One of their marketing mottos was: “A better DOS than DOS, a better Windows than Windows”.

And indeed it was.

And being a better Windows than Windows condemned OS/2’s future. Because… Why would anyone develop for OS/2, when they could do so for Windows, and run on both?

Now, Windows will be able to run Linux programs, just like OS/2 ran Windows programs. This affects me personally. I won’t need to do the horrible port of a Unix program to windows anymore – I will just point to the Ubuntu package. I ALREADY GAVE UP PORTING TO WINDOWS.

IBM made this, but it was a mistake. Microsoft is smarter than IBM in 1990. They know what they are doing. They are effectively killing windows. (On other news of the same day, Microsoft puts windows phone on hold).

After that, IBM left a lot of business to focus on some stuff and make more money. They sold their notebook business to Lenovo, they ditched their PC division, then later sold their X86 server business to Lenovo as well (much later), and, more important, they switched to the bunch of operating systems they had to one: LINUX.

Where is AIX now? Where is OS/400? OS/300? PC-DOS? (Yes I know, they are zombies and will never really die, but anyway). Their Big Iron runs Linux. Their Supercomputers runs Linux (IBM abandoned their Supercomputer division as well, recently). IBM is THE major contributors for Linux being the mature system it is today.

Oracle doesn’t really give a rat’s ass for Solaris anymore.

Apple, being Apple, went a different way. They supported Unix applications from the beginning on Mac OS X. BUT…. Unix graphical apps ran on a separate X11 app. They sucked. If you wanted your program to have the full Mac experience, you had to port (at least the GUI code).
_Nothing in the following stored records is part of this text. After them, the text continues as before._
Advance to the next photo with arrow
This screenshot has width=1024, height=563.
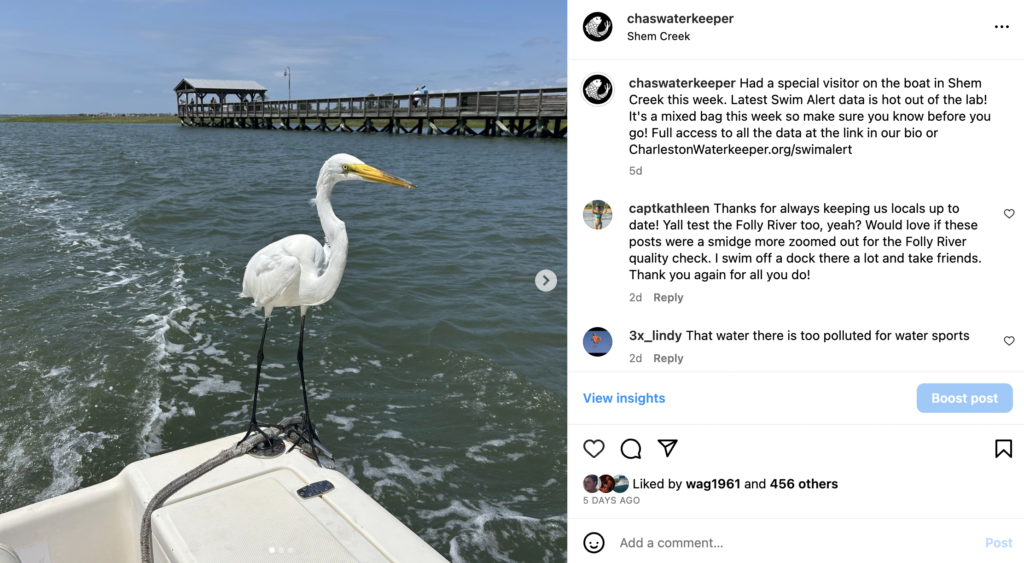[x=546, y=280]
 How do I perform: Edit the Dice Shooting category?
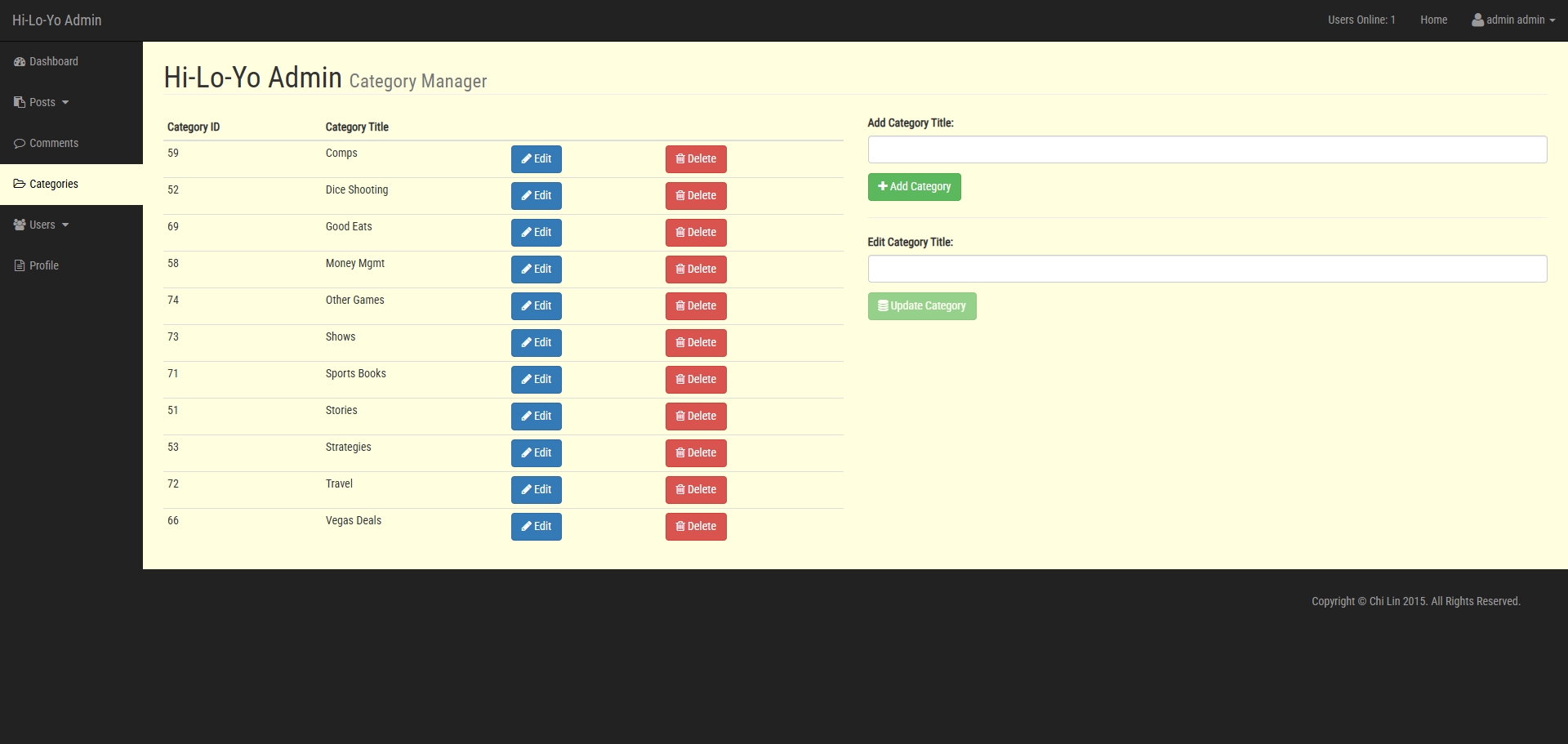click(x=537, y=196)
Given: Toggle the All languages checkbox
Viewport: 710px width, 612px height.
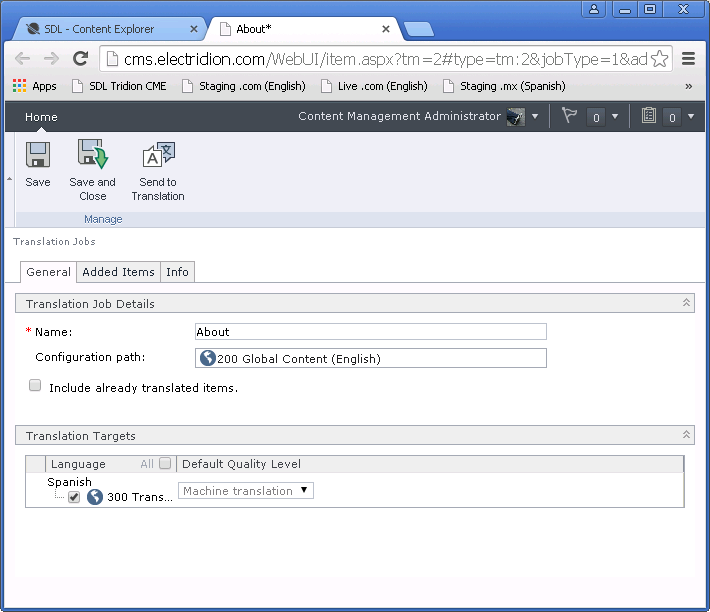Looking at the screenshot, I should (x=165, y=463).
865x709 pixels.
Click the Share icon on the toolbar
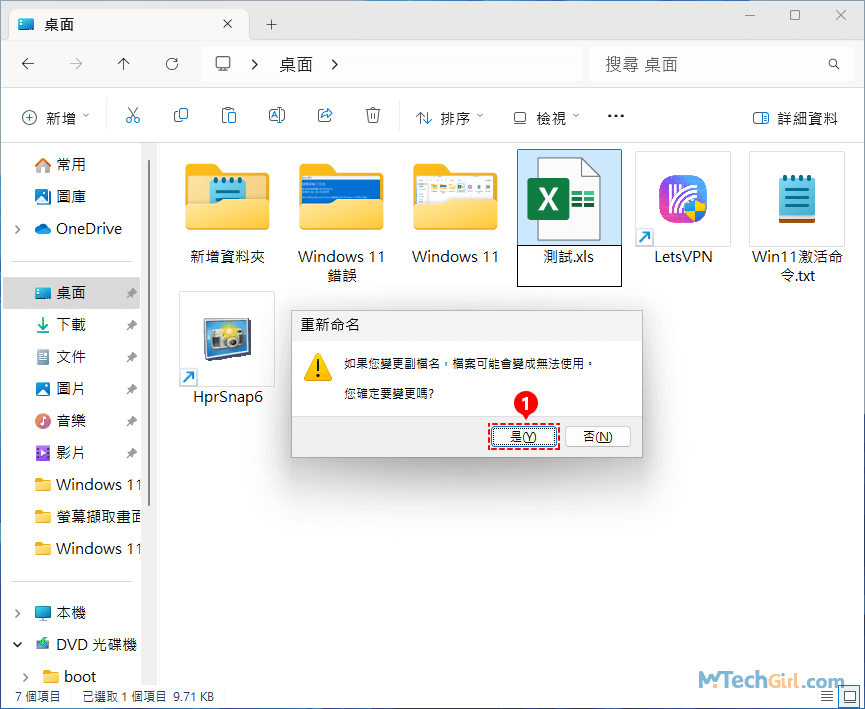click(325, 115)
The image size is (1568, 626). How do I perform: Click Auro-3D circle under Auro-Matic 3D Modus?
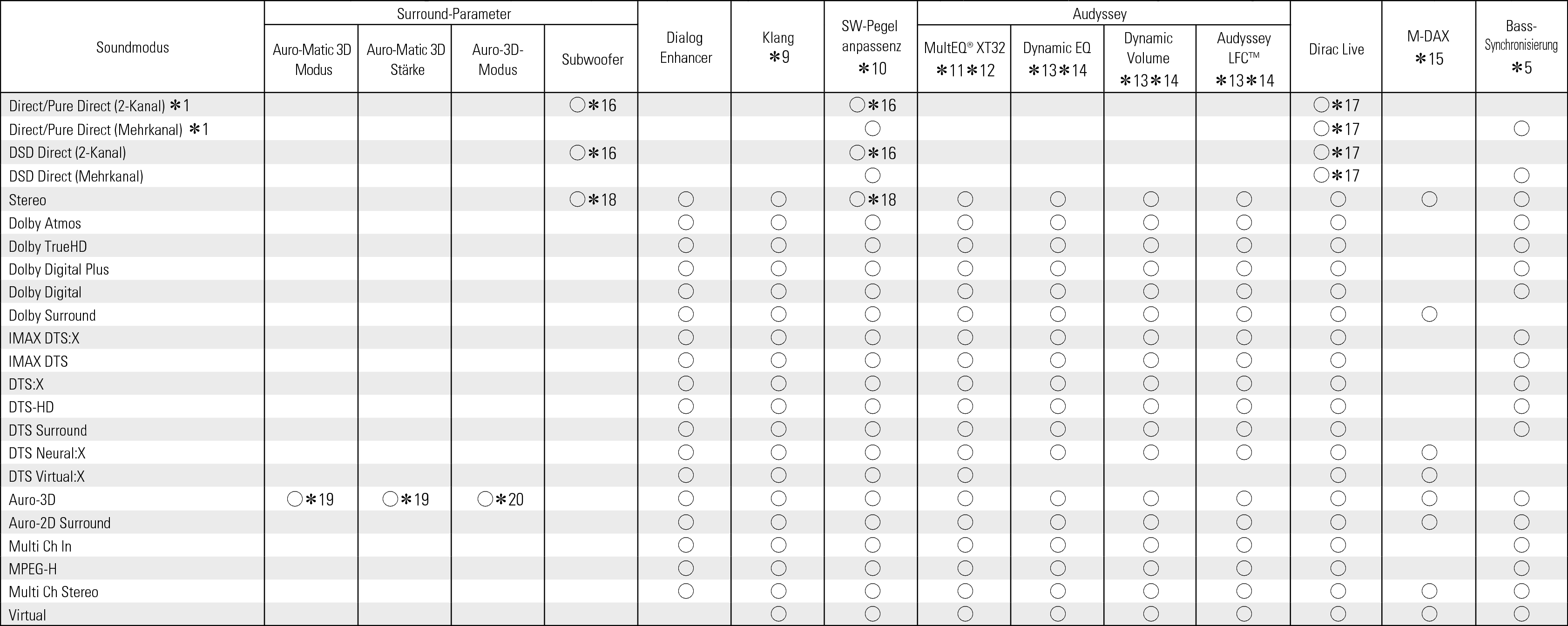pos(295,499)
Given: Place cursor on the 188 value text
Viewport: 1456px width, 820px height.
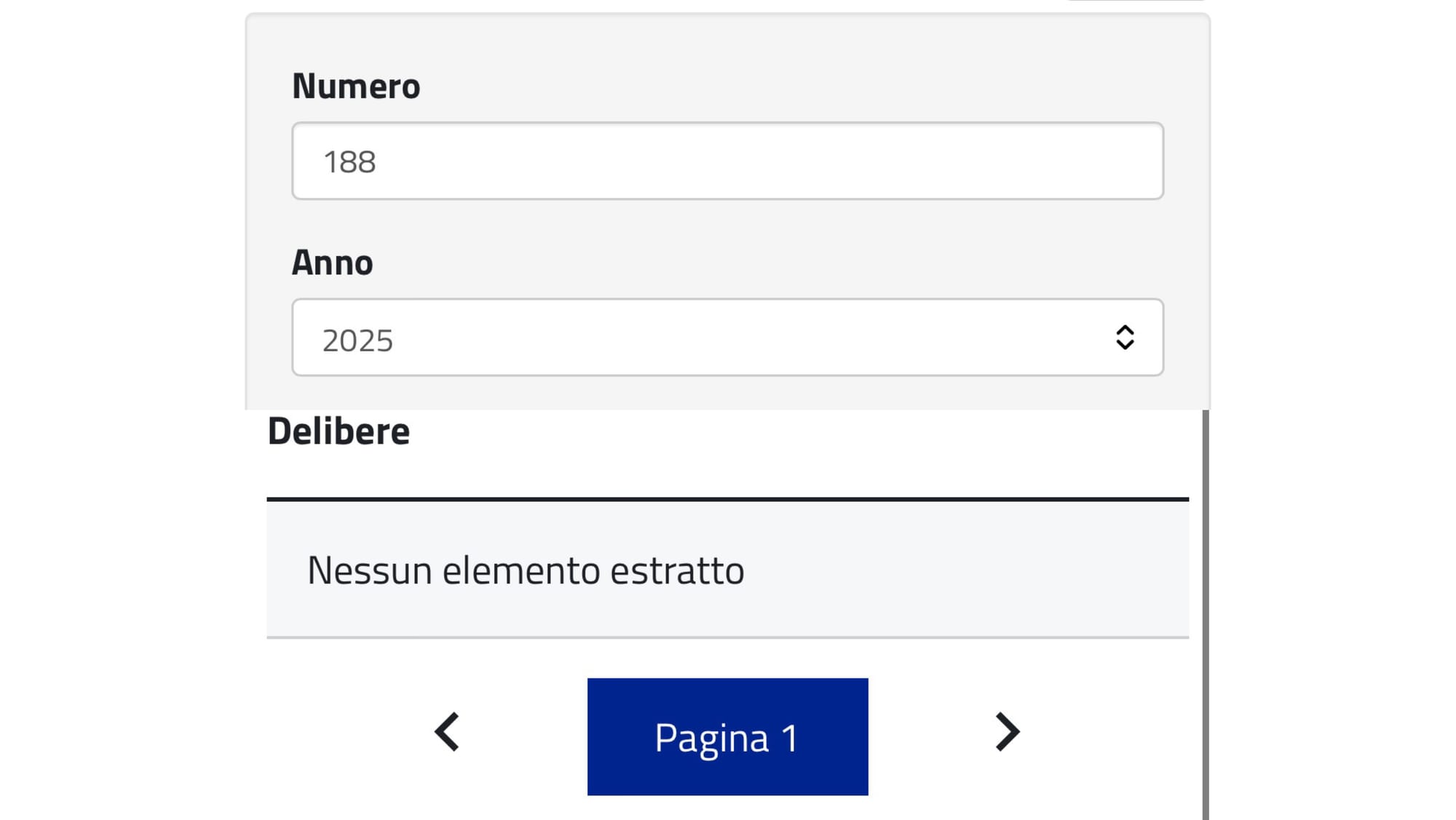Looking at the screenshot, I should pos(349,162).
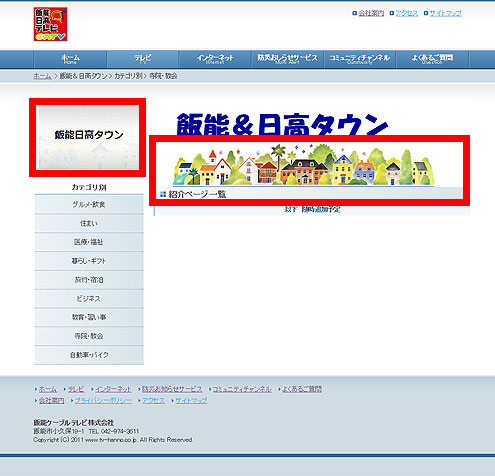Screen dimensions: 495x476
Task: Select コミュニティチャンネル in the nav bar
Action: [360, 59]
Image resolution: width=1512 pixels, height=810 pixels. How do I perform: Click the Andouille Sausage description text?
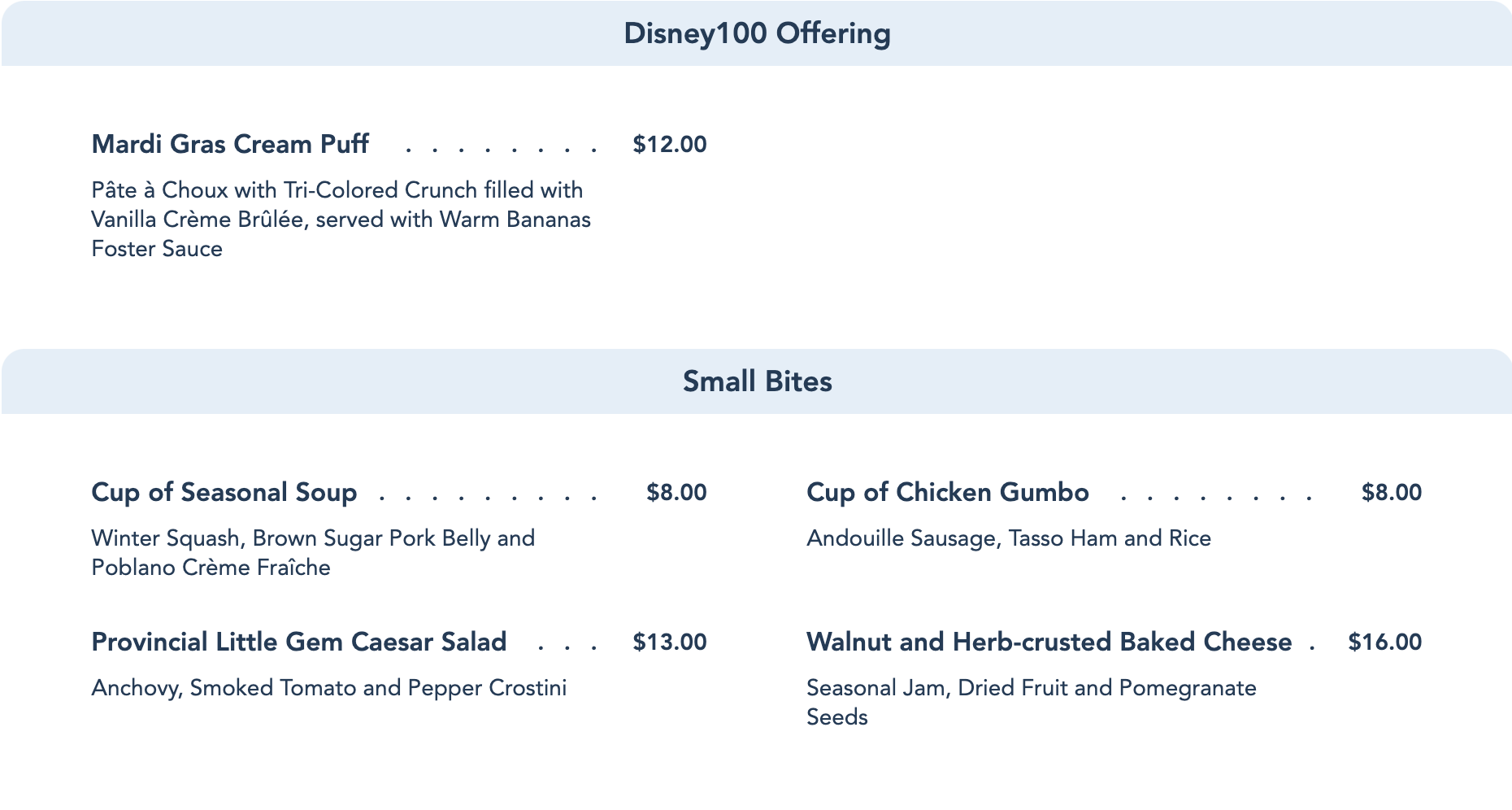click(x=1008, y=538)
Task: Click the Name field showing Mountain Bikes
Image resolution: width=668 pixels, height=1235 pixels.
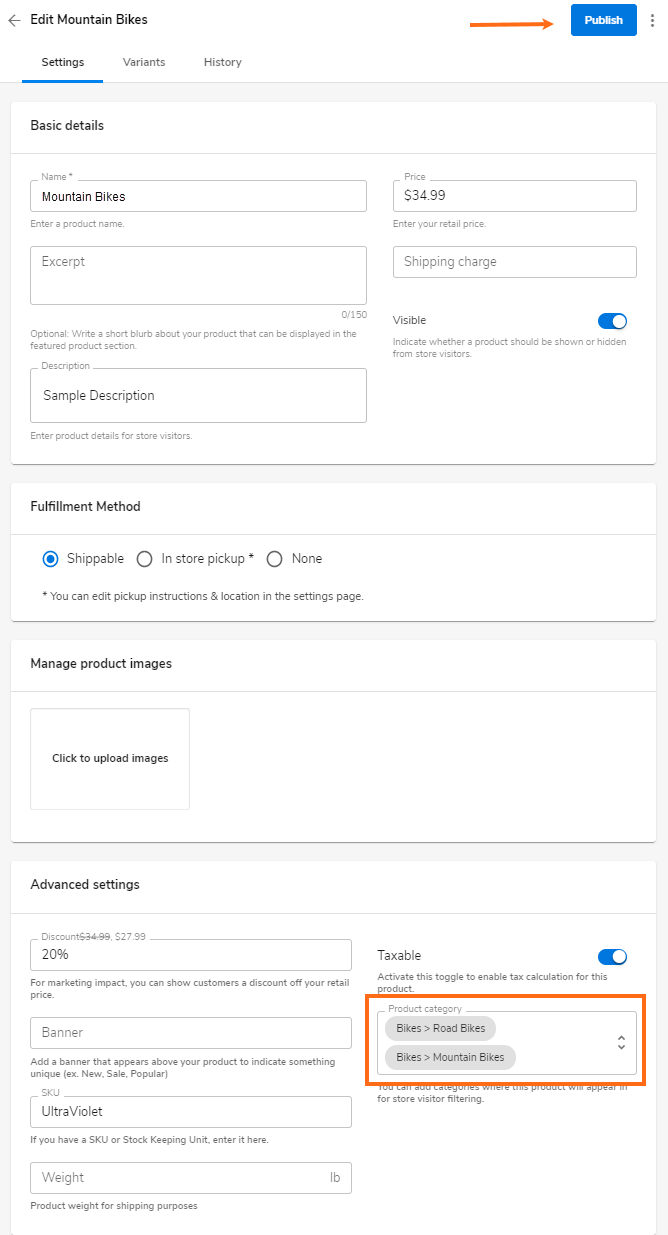Action: [x=198, y=196]
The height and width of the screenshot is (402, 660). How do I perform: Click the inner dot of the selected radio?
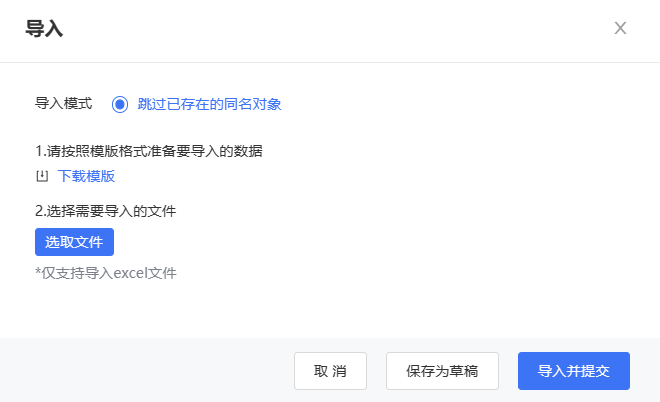tap(120, 104)
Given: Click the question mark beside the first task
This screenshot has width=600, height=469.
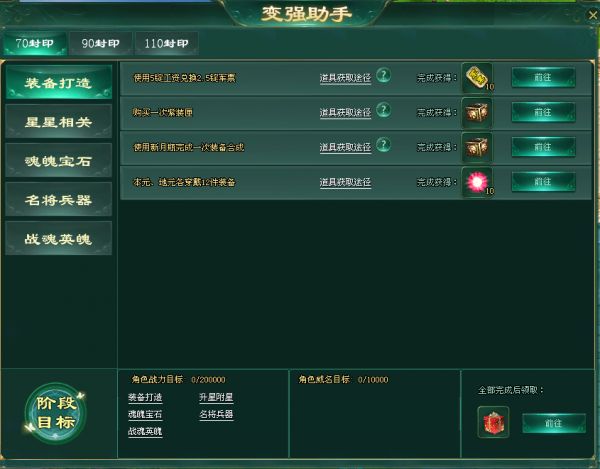Looking at the screenshot, I should click(x=383, y=75).
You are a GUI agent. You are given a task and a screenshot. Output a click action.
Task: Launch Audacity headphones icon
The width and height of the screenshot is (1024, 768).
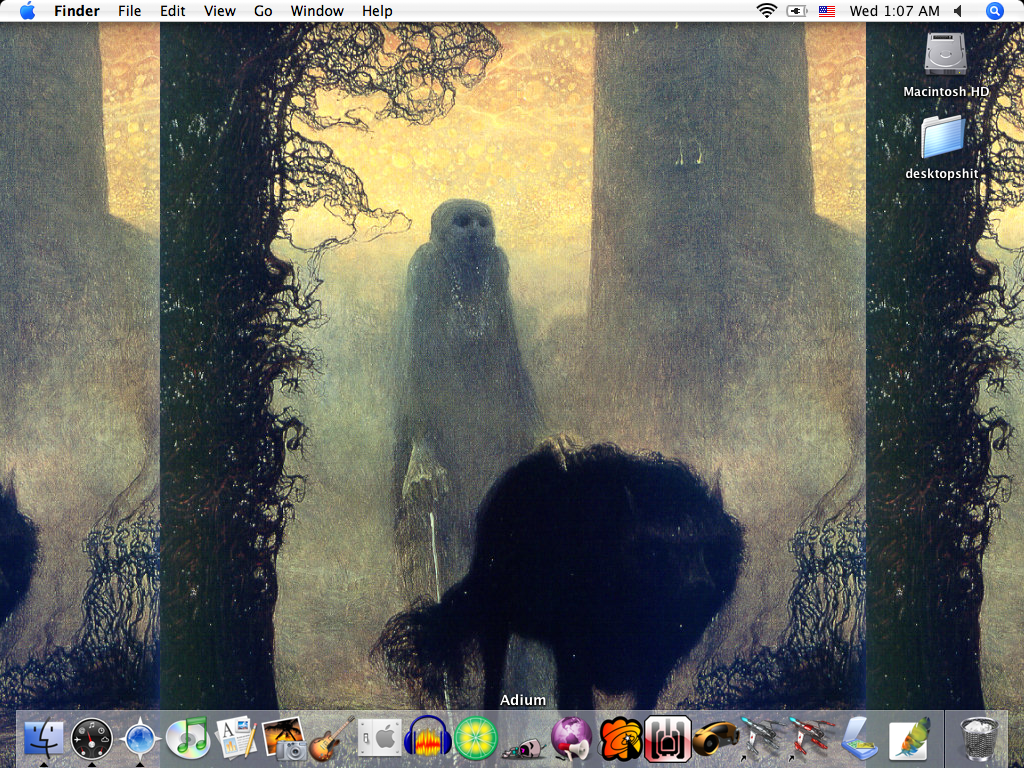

Anyway, Microsoft found out that the money left the desktop. Why? Well, the best notebook you can buy is a mac. Everything else is trying to copy them (damn, HP calls their products ENVY). The problem is that everything else runs Windows, and Windows sucks. Sucks BADLY. They are lost on the desktop. Windows XP was a better user experience than Windows 10 is, and they know it. They are lost and they know it.

A Raspberry Pi costs 35 dollars. It has a better desktop environment than a US$2000 PC. And probably as responsive as, or even faster, without the updates, antivirus, and general windows fuckup. WITH AN OPERATING SYSTEM THAT IS FREE AND RUNS LINUX.

They are going for the cloud, they are going to where the money is. They are already making a bunch of money in the cloud. There are plenty of info about it, I won’t dwell into it (by the way, their cloud stuff runs Linux).

Or maybe they are extending to kill. Tie ubuntu code to Windows APIs and do what they did with IE6. Maybe?